Recently I was asked to justify my choice of leaving outliers -instead of removing them- during a technical interview for a data scientist position. The interview was based on a pre-handed take-home test where I provided a time series forecast related to a specific business case.
Among the numerous questions I got from two interviewers over an hour, the one about outliers raised me a particular interest. Despite the confidence in my rationale built on a substantial EDA, their response was cluing me that they were clearly not happy with the way I dealt with the outliers. According to the on-site feedback, I had to exclude those values from the data before fitting a predictive algorithm.
To determine whether to retain, eliminate, or replace detected outliers, one should take into account not only the source/type of the data but also the cause/purpose of the preprocessing. This time I obviously made a naive mistake by betraying the basic principle of computer science: Garbage in, garbage out. In my defense, there was some transition shock.
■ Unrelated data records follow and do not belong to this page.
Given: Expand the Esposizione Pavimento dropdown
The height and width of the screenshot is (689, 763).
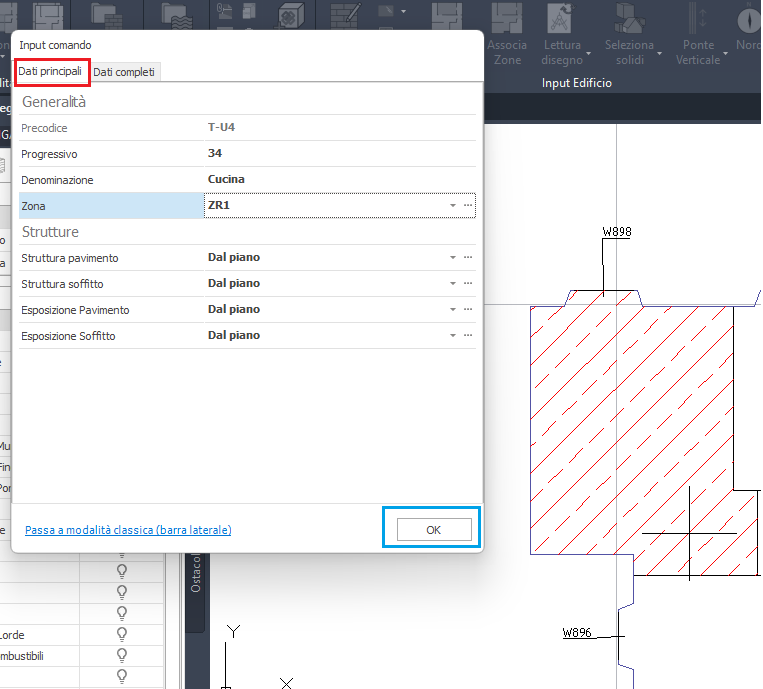Looking at the screenshot, I should tap(453, 310).
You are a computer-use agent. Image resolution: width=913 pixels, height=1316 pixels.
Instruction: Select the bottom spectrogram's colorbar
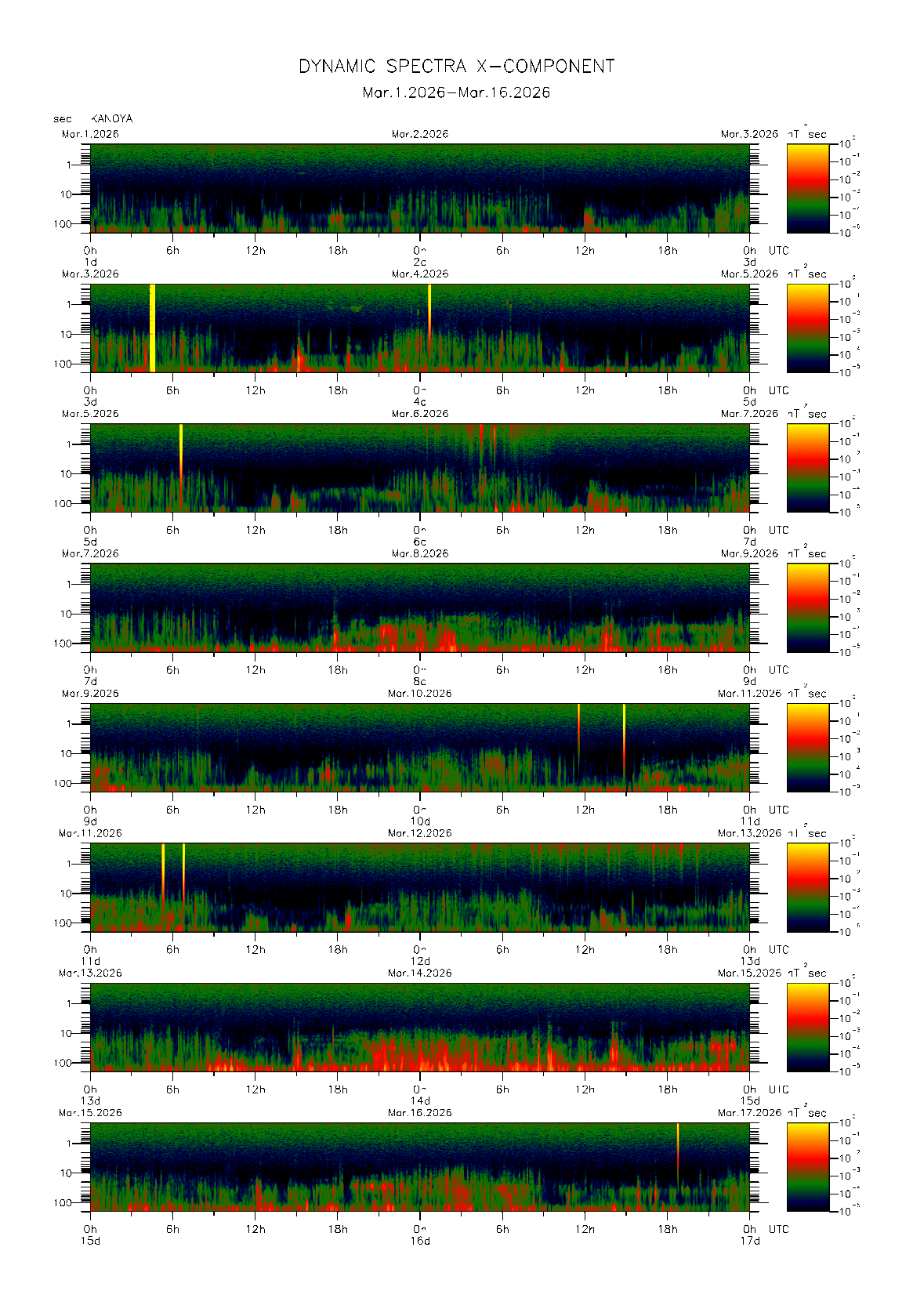pos(807,1166)
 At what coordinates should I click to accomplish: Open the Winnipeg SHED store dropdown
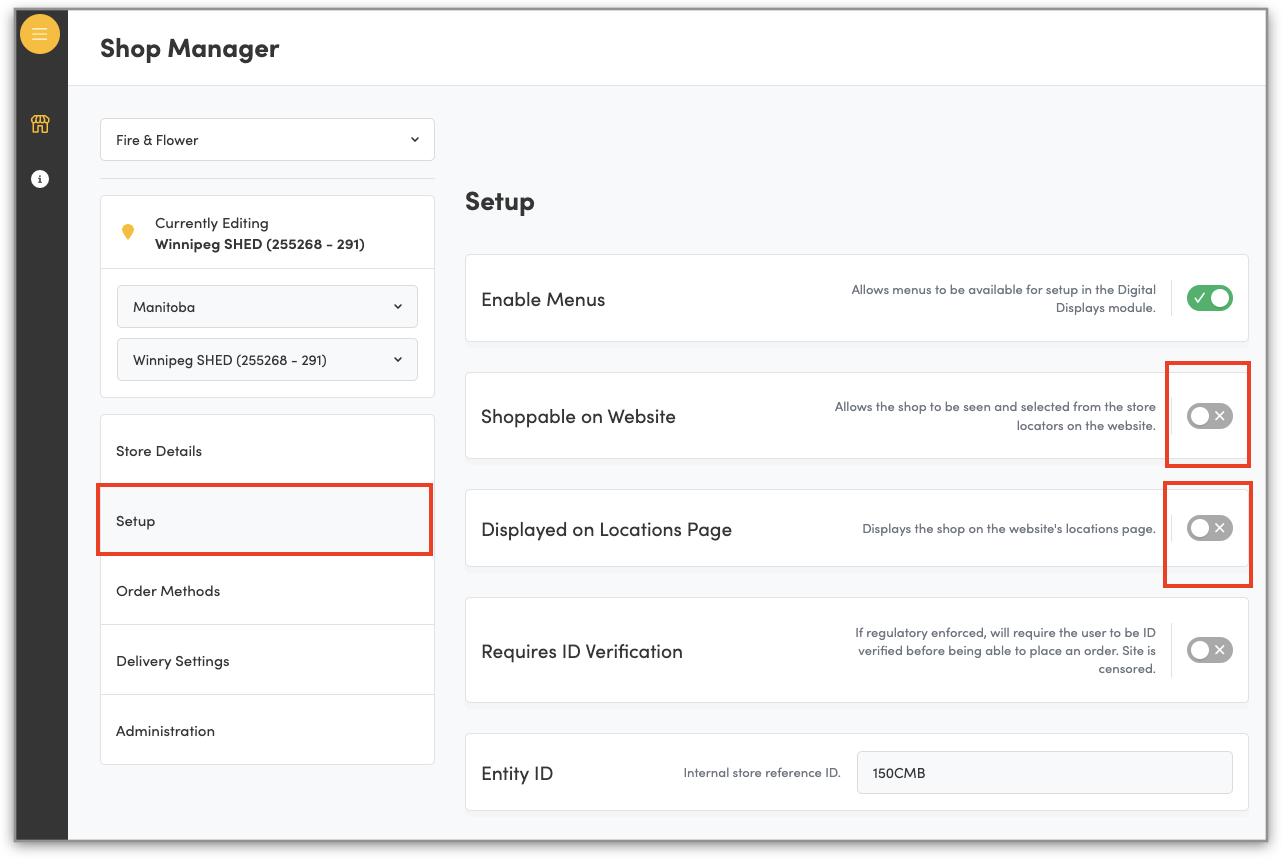(267, 360)
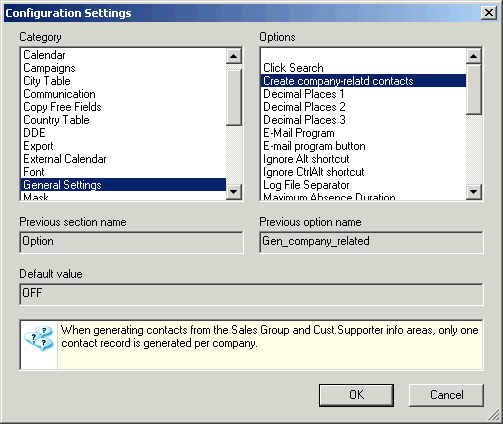Confirm settings with OK button
Image resolution: width=503 pixels, height=424 pixels.
356,395
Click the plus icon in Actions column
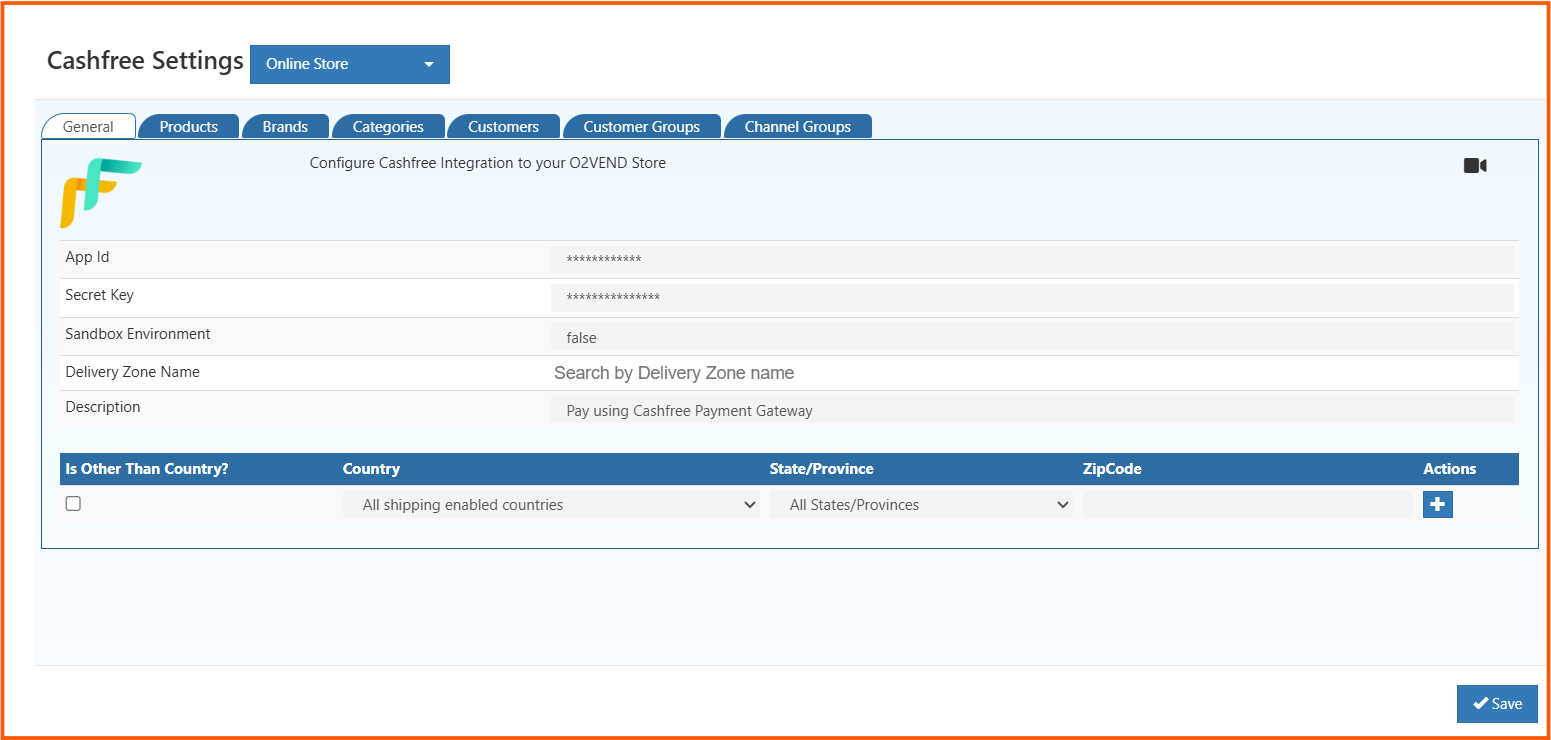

The confusion mainly came from the fact that the outliers presented in this particular assignment were correctly measured out-of-range values. To add more context, I have been trained to collect and analyze experimental data in biology labs for years. In basic science research, what’s important is what you observe, not what you expect from the data. Since an extreme value itself is a natural event however rare its occurence, it would be unethical to intentionally exclude a part of the data from the rest without obvious doubt in its acquisition (e.g. failed to control conditions, fundamental errors in measurements).
There is no more dreadful and disgusting thing than ‘data manipulation (=fabrication)’ in life science research and selectively choosing which sample to include for statistical testing is one. Thus I was naturally prone to be conservative of some of the data preprocessing techniques (imputing missing values, removing null records, and excluding outliers) and that was clearly a bad practice in machine learning. Handling outliers can depend on ‘domain knowledge’. It’s what I’ve overlooked in this recent task by naively applying the rule I was familiar with (‘Do not exclude!’) to the data.
Predictive model performance can be negatively impacted by the presence of outliers in the training data. These models, such as linear regression, would require cleanly distributed input to learn the overlying tendency within the data without distortion. The model I implemented for this interview was Facebook’s Prophet and its official documents recommends to remove the outliers since the model can handle missing values quite well. OK, I get it now.
A transition takes effort, time, courage, and flexibility - understanding differences and embracing new rules. I didn’t get the job this time but lessons were priceless.